To sum up in one paragraph, General Crook believed that the American Indian was a human being, gifted with the same god-like apprehension as the white man, and like him inspired by noble impulses, ambition for progress and advancement, but subject to the same infirmities, beset with the same or even greater temptations, struggling under the disadvantages of an inherited ignorance, which had the double effect of making him doubt his own powers in the struggle for the new life and suspicious of the truthfulness and honesty of the advocates of all innovations. The American savage has grown up as a member of a tribe, or rather of a clan within a tribe; all his actions have been made to conform to the opinions of his fellows as enunciated in the clan councils or in those of the tribe.
It is idle to talk of de-tribalizing the Indian until we are ready to assure him that his new life is the better one. By the Crook method of dealing with the savage he was, at the outset, de-tribalized without knowing it; he was individualized and made the better able to enter into the civilization of the Caucasian, which is an individualized civilization. As a scout, the Apache was enlisted as an individual; he was made responsible individually for all that he did or did not. He was paid as an individual. If he cut grass, he, and not his tribe or clan, got the money; if he split fuel, the same rule obtained; and so with every grain of corn or barley which he planted. If he did wrong, he was hunted down as an individual until the scouts got him and put him in the guard-house. If his friends did wrong, the troops did not rush down upon him and his family and chastise them for the wrongs of others; he was asked to aid in the work of ferreting out and apprehending the delinquent; and after he had been brought in a jury of the Apaches themselves deliberated upon the case and never failed in judgment, except on the side of severity.
There were two cases of chance-medley coming under my own observation, in both of which the punishment awarded by the Apache juries was much more severe than would have been given by a white jury. In the first case, the man supposed to have done the killing was sentenced to ten years’ hard labor; in the other, to three. A white culprit was at the same time sentenced in Tucson for almost the same offence to one year’s confinement in jail. Indians take to trials by jury as naturally as ducks take to water. Trial by jury is not a system of civilized people; it is the survival of the old trial by clan, the rudimentary justice known to all tribes in the most savage state.

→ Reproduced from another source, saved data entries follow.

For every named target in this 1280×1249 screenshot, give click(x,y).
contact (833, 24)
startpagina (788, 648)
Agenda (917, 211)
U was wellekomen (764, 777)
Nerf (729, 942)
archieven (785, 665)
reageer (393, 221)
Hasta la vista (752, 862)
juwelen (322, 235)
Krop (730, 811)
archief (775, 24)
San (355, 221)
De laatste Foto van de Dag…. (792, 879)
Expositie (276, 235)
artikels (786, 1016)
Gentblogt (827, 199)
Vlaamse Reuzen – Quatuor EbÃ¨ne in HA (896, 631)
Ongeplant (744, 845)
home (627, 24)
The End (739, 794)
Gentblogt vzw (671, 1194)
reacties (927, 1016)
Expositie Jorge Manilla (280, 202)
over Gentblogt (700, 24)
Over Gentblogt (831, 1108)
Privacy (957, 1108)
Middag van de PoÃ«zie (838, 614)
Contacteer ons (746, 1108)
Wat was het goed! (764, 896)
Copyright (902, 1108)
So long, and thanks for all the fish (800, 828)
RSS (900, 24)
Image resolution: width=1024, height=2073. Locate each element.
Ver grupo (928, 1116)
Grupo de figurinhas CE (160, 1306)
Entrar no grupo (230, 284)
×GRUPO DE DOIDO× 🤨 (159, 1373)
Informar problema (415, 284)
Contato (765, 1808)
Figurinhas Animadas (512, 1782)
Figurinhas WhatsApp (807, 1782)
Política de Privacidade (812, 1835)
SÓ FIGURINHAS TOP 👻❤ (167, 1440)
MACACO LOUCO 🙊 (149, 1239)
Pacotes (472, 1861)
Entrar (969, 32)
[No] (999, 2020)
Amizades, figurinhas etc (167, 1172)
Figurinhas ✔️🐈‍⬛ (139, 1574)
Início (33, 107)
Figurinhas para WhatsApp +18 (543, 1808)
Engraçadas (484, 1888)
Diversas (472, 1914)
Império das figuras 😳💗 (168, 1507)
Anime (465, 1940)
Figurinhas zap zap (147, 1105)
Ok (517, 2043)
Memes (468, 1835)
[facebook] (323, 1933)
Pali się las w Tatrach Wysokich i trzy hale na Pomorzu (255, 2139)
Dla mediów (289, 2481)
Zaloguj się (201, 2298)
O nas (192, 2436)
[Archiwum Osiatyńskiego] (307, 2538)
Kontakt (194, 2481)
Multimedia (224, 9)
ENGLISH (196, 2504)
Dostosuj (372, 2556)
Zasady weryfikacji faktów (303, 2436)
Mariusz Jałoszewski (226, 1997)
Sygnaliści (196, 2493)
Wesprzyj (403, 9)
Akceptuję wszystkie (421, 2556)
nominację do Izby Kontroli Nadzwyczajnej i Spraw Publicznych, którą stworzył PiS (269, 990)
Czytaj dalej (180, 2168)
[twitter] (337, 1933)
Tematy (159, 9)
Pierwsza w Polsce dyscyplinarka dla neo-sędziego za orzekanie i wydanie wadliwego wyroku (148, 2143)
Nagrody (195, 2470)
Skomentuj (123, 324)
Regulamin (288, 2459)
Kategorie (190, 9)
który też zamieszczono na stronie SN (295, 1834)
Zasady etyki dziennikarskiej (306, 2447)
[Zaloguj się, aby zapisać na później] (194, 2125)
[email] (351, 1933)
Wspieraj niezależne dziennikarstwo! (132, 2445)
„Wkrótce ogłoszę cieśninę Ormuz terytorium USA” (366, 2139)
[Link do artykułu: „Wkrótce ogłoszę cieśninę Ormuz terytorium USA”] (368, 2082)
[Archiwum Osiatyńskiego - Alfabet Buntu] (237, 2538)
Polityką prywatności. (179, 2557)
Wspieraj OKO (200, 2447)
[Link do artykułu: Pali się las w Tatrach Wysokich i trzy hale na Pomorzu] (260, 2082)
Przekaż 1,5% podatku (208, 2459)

General Crook believed that the Indian should be made self-supporting, not by preaching at him the merits of labor and the grandeur of toiling in the sun, but by making him see that every drop of honest sweat meant a penny in his pocket. It was idle to expect that the Indian should understand how to work intelligently in the very beginning; he represented centuries of one kind of life, and the Caucasian the slow evolution of centuries under different conditions and in directions diametrically opposite. The two races could not, naturally, understand each other perfectly, and therefore to prevent mistakes and the doing of very grievous injustice to the inferior, it was the duty and to the interest of the superior race to examine into and understand the mental workings of the inferior.